As the connection quality maybe sometimes rather low, the Tribunal may terminate the video conference if the Tribunal deems the video conference to be so unsatisfactory that it is unfair to the other party to continue. For instance, when the sound or image quality is low, or when the connection is always cut off, the examining party is unable to raise questions and receive answers in a proper manner.

Article 2 introduces minimum standards for the venue, setting forth that the Internet connection shall be smooth, and the venue shall have at least one on-call individual with adequate technical knowledge to assist in planning, testing and conducting the video conference. The connection shall meet information security requirements, and data encryption is welcome.

Article 3 of the Protocol sets out that when the witness is giving his/her evidence, the only persons present, apart from the witness, shall be his/her counsel, interpreters, paralegals to assist with the documents, and representatives from each party’s legal team. Each party shall provide the identities of every individual present to the Tribunal.
Further, the Seoul Protocol introduces general requirements for documents used in examinations and/or discussions. In particular, documents must be identified and paginated. For instance, in addition to the aforementioned requirements for documents used by the witnesses, Article 4 of the Protocol sets out that the parties may utilize a shared virtual document repository. As the matter of confidentiality is central to arbitration, the Protocol obligates the parties to use best efforts to ensure the security of the electronic documents in such a repository. If available, a separate display screen shall be used to show the documents referred to by the party.

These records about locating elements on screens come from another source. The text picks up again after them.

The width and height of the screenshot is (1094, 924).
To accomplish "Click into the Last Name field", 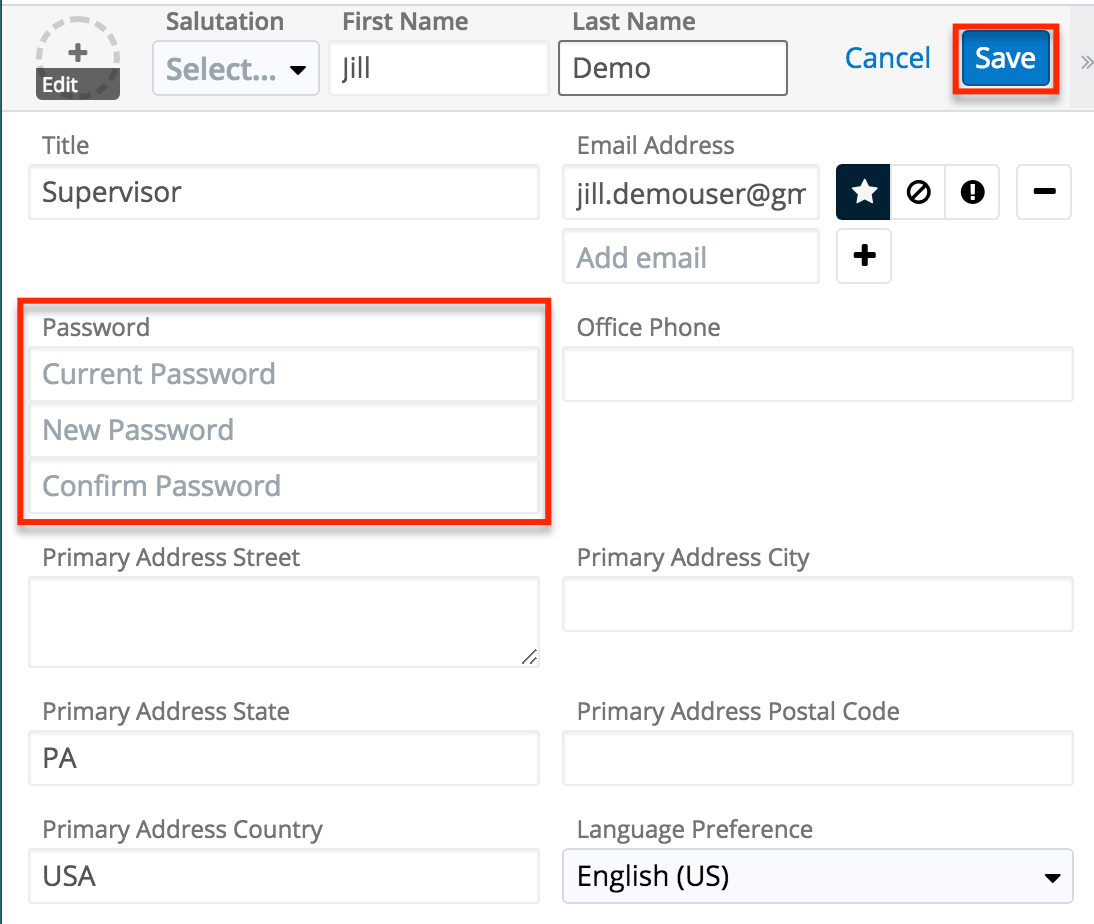I will click(673, 69).
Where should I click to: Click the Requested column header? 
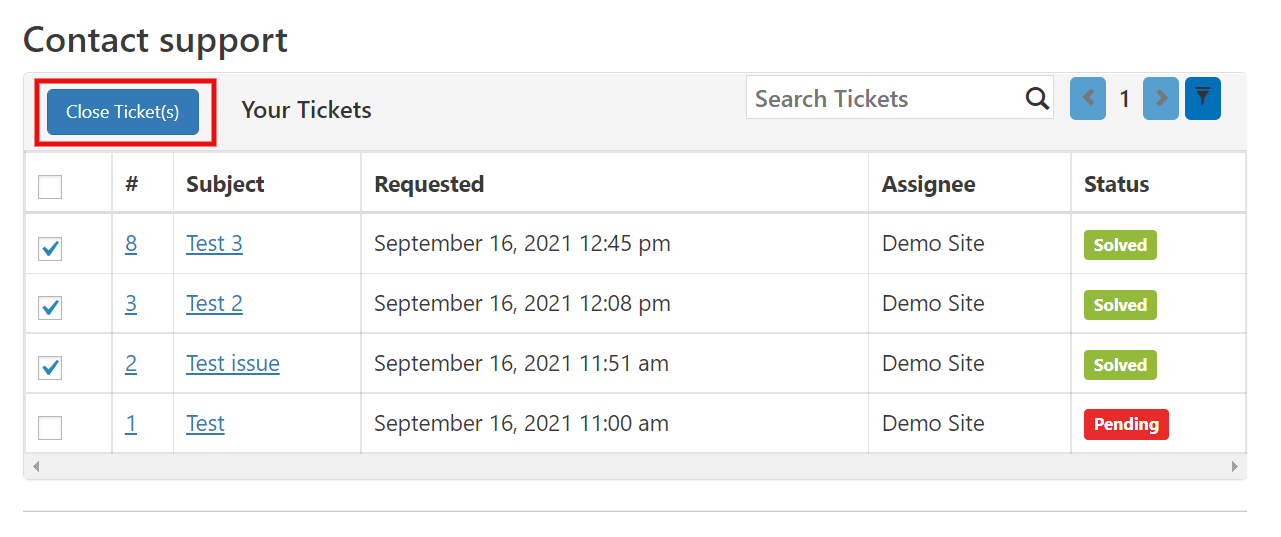pyautogui.click(x=429, y=184)
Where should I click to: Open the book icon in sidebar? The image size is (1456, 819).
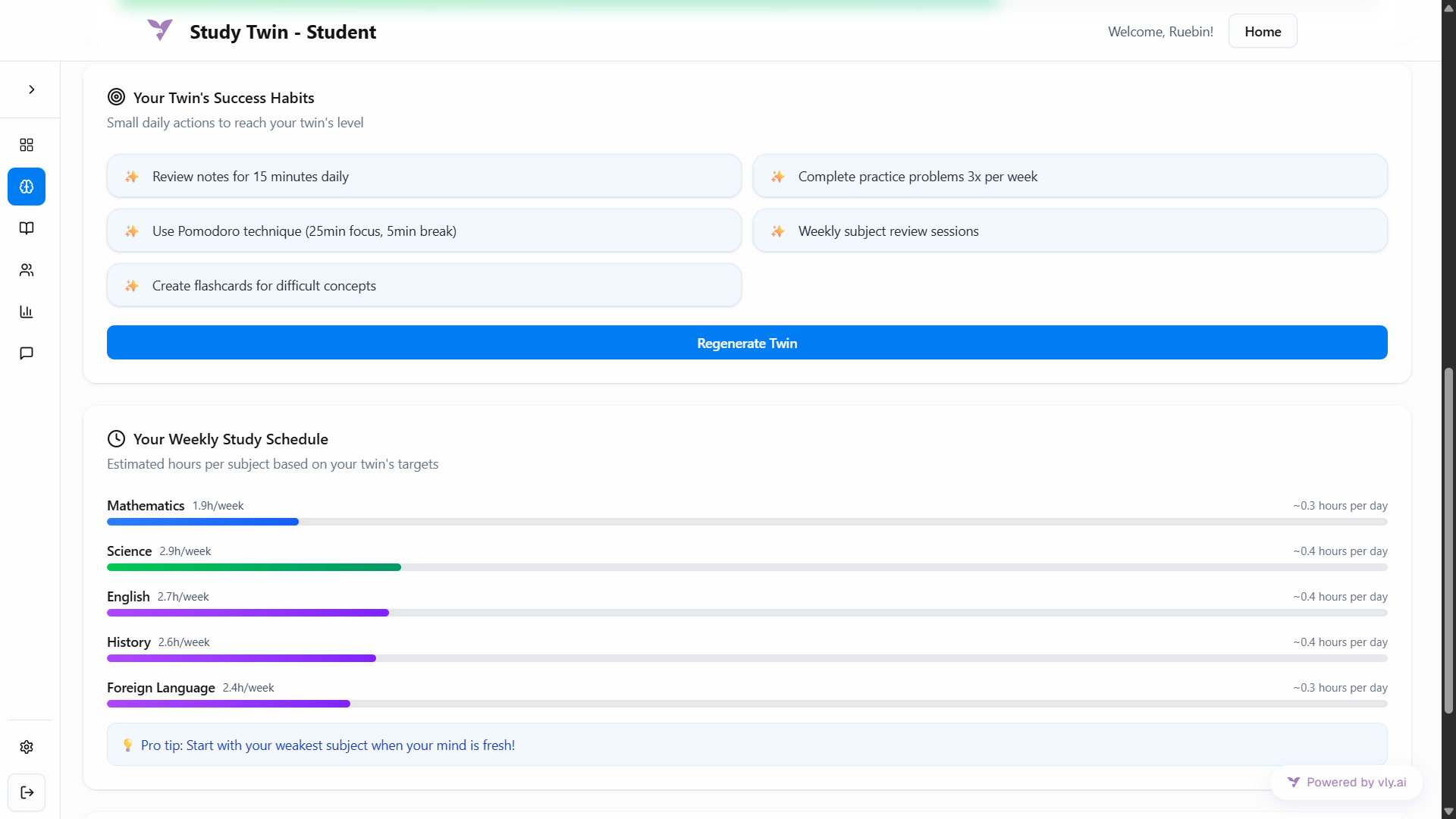point(27,228)
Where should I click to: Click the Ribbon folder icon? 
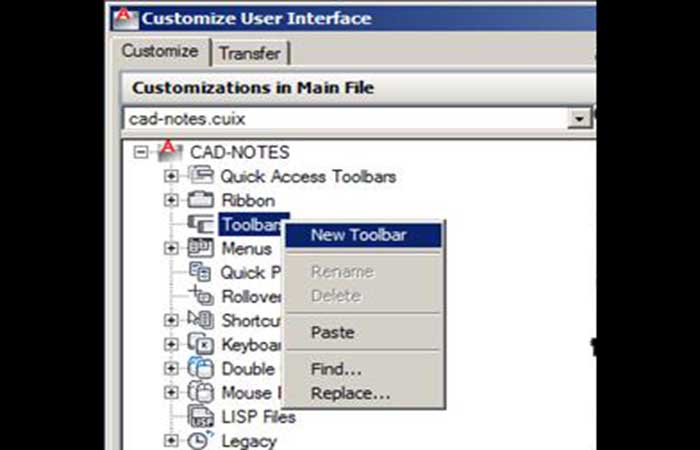tap(201, 200)
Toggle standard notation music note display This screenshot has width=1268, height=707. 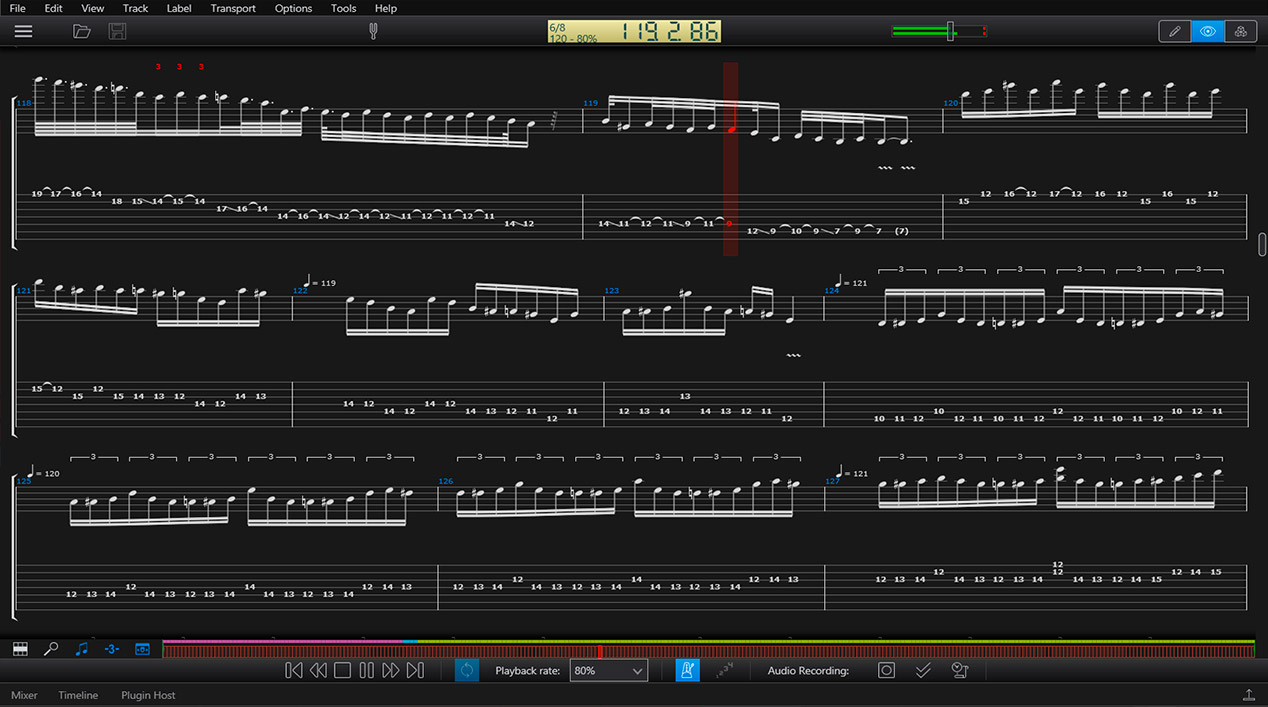pyautogui.click(x=82, y=649)
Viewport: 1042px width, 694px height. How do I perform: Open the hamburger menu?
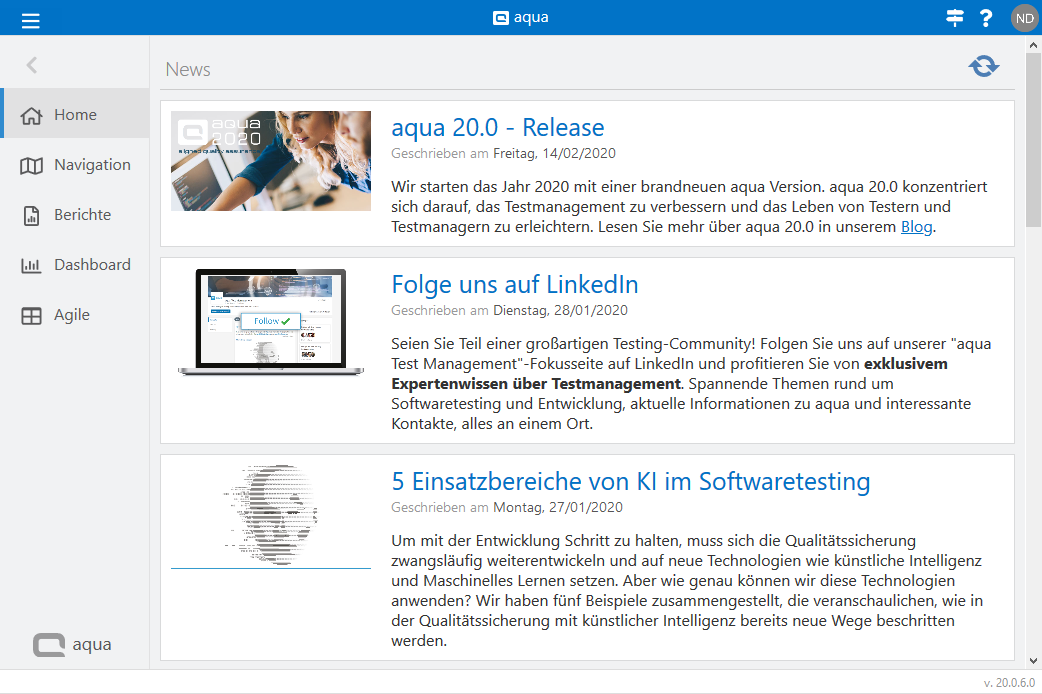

Under Articles 5 and 6 of the Protocol, the parties shall test video conferencing equipment at least twice. Besides, these articles set out a broad list of technical requirements for audio and video conferencing which are covered in detail in Annex 1 to the Protocol. These measures appear to be reasonable since the parties usually agree on the allocation of time at the hearing in advance. Any technical breakdown affects the party’s capacity to use its time in a reasonable manner or increases the length of hearings and leads to additional expenses borne by the parties.

Under Article 7 of the Seoul Protocol, the parties shall ensure that interpretation services are made available to the witness. As a general principle, consecutive interpretation shall be preferred to simultaneous interpretation. It is believed that arbiters prefer consecutive interpretation since it allows them to see the natural reaction of the witness to a question.

Article 8 of the Protocol prohibits any recordings of the video conference without leave of the Tribunal. Any recordings of the video conference shall be circulated to the Tribunal and the parties within 24 hours of the end of the video conference.
Finally, the last Article 9 of the Protocol sets out that the parties should make the request to the Tribunal to use video conferencing at the hearing at least 72 hours before the commencement of the hearing. The party who requests the use of video conferencing should be responsible for the booking of and payment for video conferencing facilities and ensure that the video conferencing can be conducted smoothly in accordance with the Protocol. It is difficult to find a rationale for the 72-hour rule. In practice, the parties and the Tribunal always discuss the possibility of using video conferencing for certain procedural actions. It is not unusual that the matter of video conferencing is raised with even less time left before the hearing under exceptional circumstances. Nevertheless, the aforementioned period can be regarded as an example of best practices.

Taking into account all possible difficulties associated with online hearings, the Seoul Protocol allows the Tribunal to terminate the video conference if the Tribunal deems the video conference so unsatisfactory that it is unfair to either party to continue.
Given the existing problems caused by the coronavirus and the ever-increasing cancellations of oral hearings due to the COVID-19 pandemic, the Seoul Protocol serves as a fairly useful guideline for online hearings in international arbitration.